Technical Abstract (Limit 2000 characters, approximately 200 words):
One promising solution to affordable space exploration beyond the lower Earth orbit lies in advanced tailorable composites and/or hybrid material systems (TC-HMS), which can equip lightweight space structures with reduced thermal sensitivity while retaining their strengths/stiffnesses.
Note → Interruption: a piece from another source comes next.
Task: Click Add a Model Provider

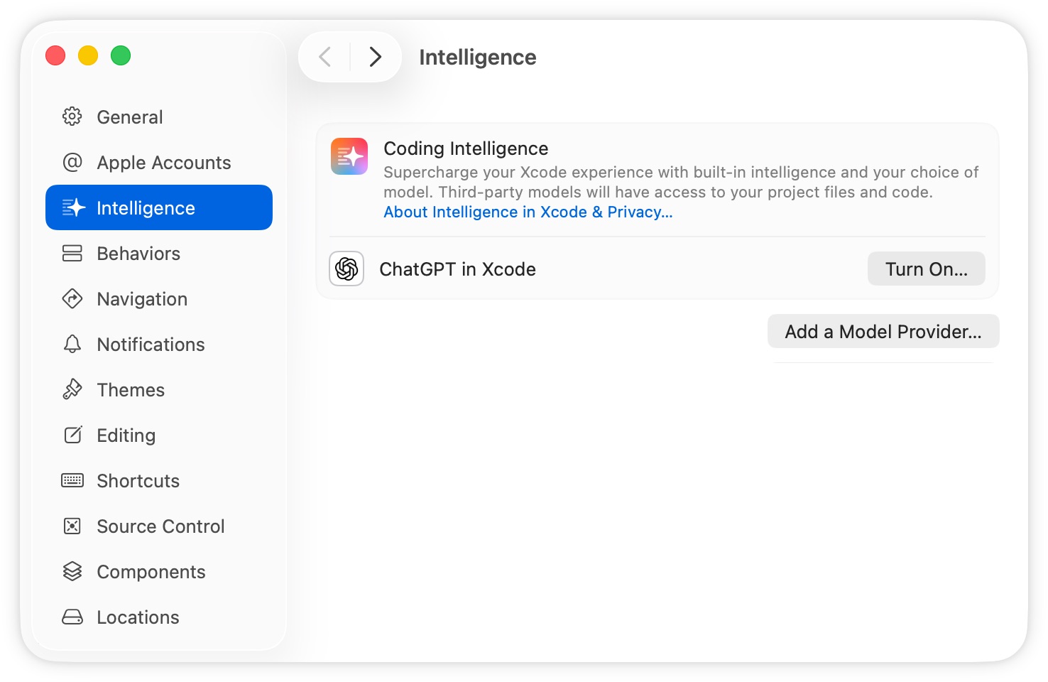Action: (883, 331)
In contrast to conventional unidirectional fiber-reinforced composites (UDFRCs), TC-HMS have:
- Location-dependent stiffness/strength, coupling structural design with material design.
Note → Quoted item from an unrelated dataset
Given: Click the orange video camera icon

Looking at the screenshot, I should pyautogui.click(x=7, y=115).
- Stiffness and strength dependent on both location and stacking sequence.
There are still major technical barriers to exploiting the full potential of TC-HMS:
- Most efforts are aimed at simple structures with special-purpose codes — there is a need for theories and codes integrated into commercial codes for the design of real TC-HMS structures.
- Most approaches are based on the classical lamination theory (CLT) and its refinements, which rely on assumptions applicable to UDFRCs but not necessarily TC-HMS — there is a need for more advanced models capable of accurately modeling TC-HMS without ad hoc assumptions.
We will develop an efficient high-fidelity design tool for advanced TC-HMS, including:
- An integrated design framework with user-friendly GUI plug-ins in MSC.Patran/Nastran and Abaqus, exploiting these tools’ versatile modeling capabilities and ready to be integrated into other commercial codes.
- A versatile parameterization method capable of expanding the design space for TC-HMS; considering varying fiber orientations, ply coverages, and microscale material selection simultaneously, and accompanied by general-purpose optimizers capable of producing TC-HMS designs with optimized load paths.
- Mechanics of structure genome (MSG)-based thermomechanical micromechanics and plate/shell models designed to compute the location-dependent stiffness and strength of a TC-HMS; rigorously derived and capable of accurately predicting displacements/strains/stresses due to both loads and temperature changes.